_PROBLEM REQUIREMENTS:_ The response must consist of the lines below from the one with "You are a GUI" through the one with "Screen dimensions: 1439x840", exactly as they appear and with both ends kept.

_ENTRIES PROVIDED:_
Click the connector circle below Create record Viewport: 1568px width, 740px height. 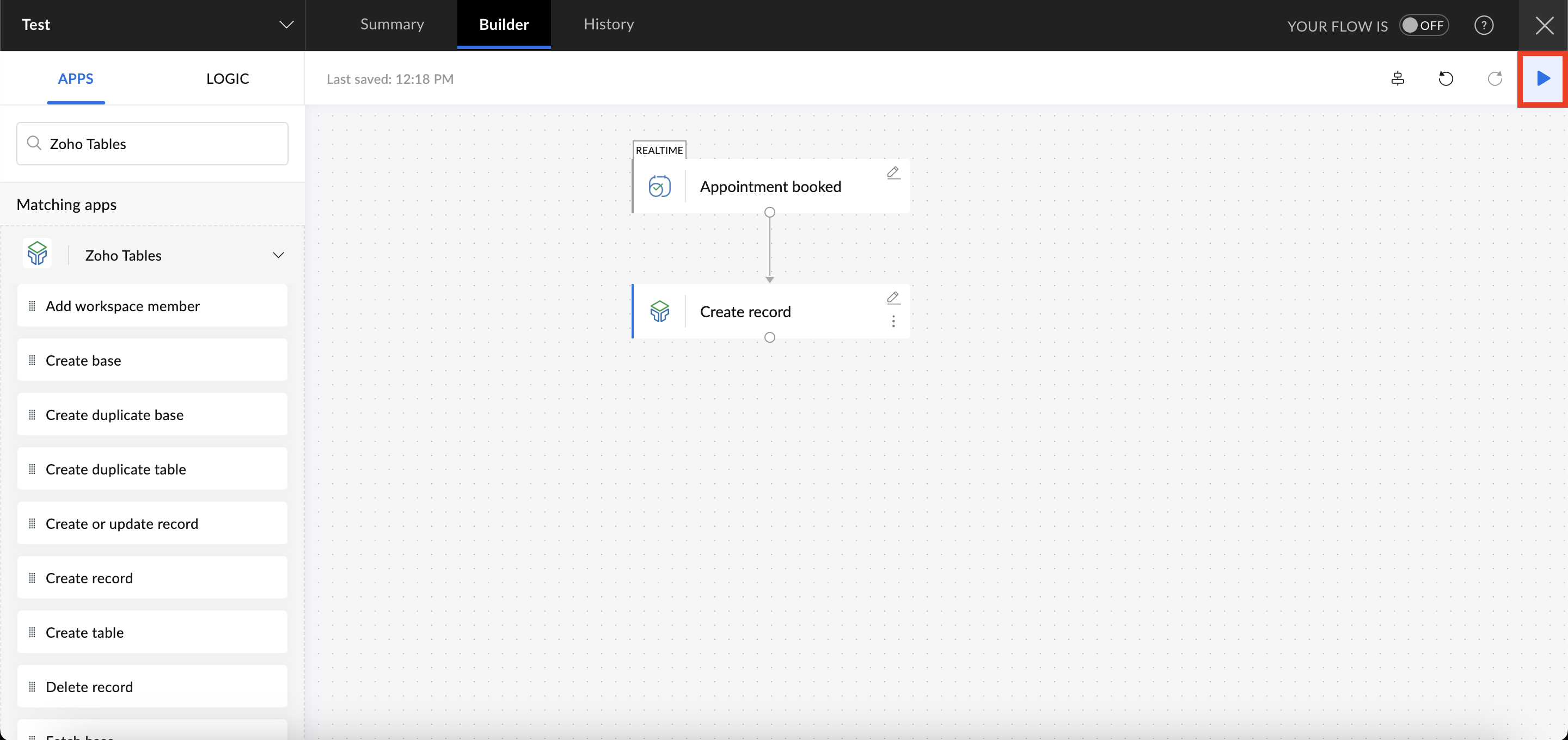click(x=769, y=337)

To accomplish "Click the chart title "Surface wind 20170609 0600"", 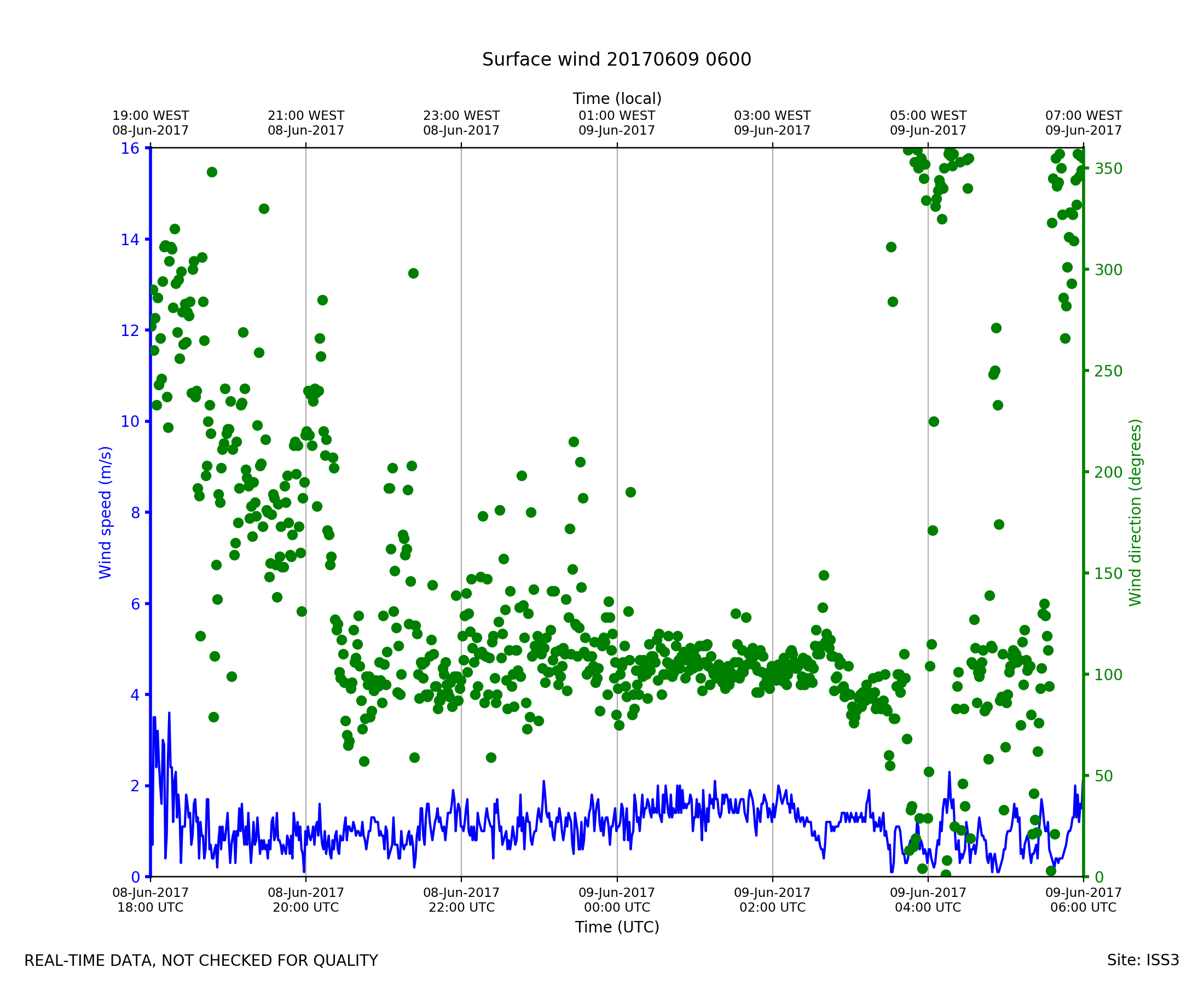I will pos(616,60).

--

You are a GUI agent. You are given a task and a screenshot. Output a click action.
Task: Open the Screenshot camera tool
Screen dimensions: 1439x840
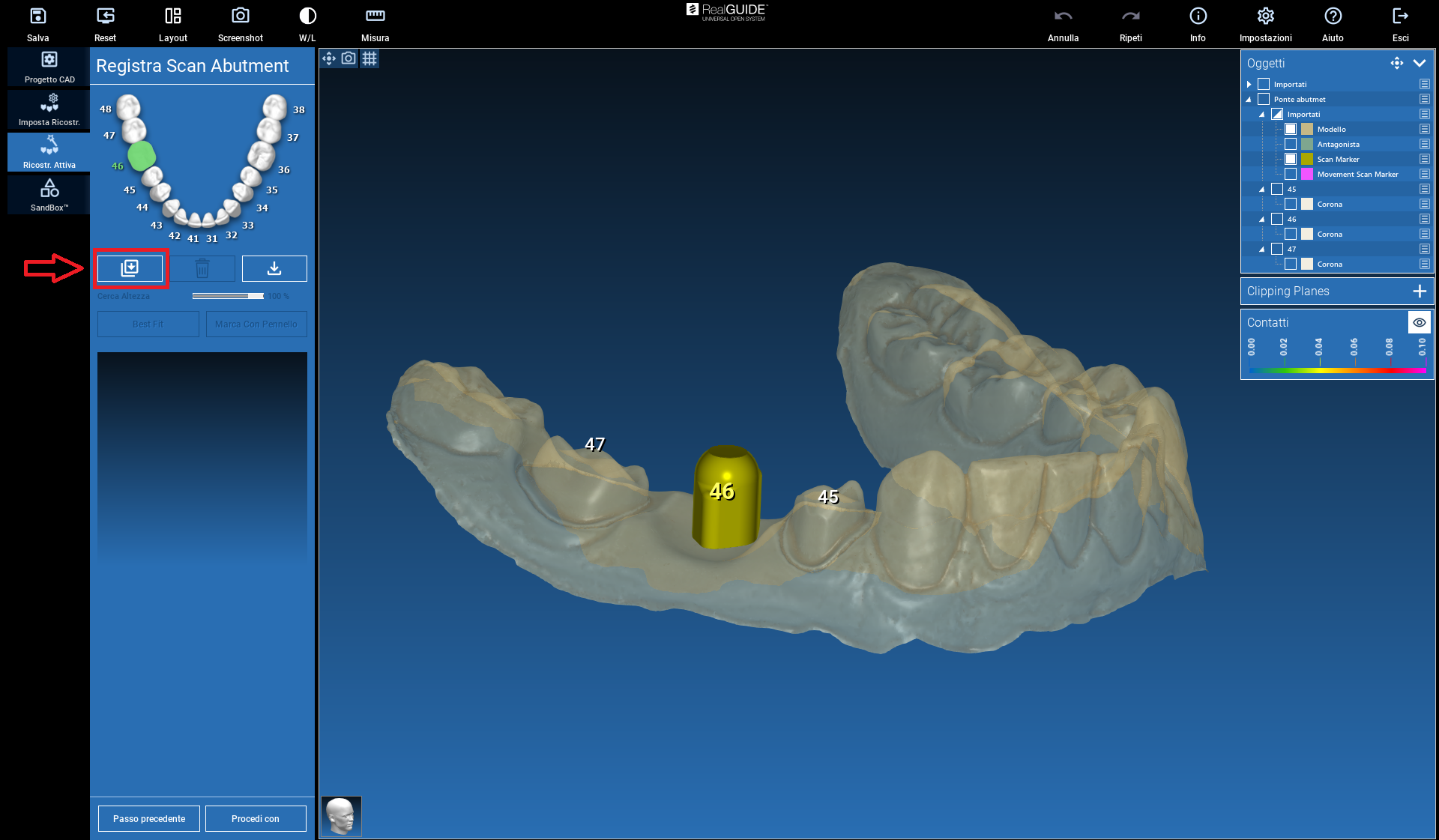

_SOLUTION BELOW:_
You are a GUI agent. You are given a task and a screenshot. Output a click action.
Task: Open the Screenshot camera tool
Screen dimensions: 1439x840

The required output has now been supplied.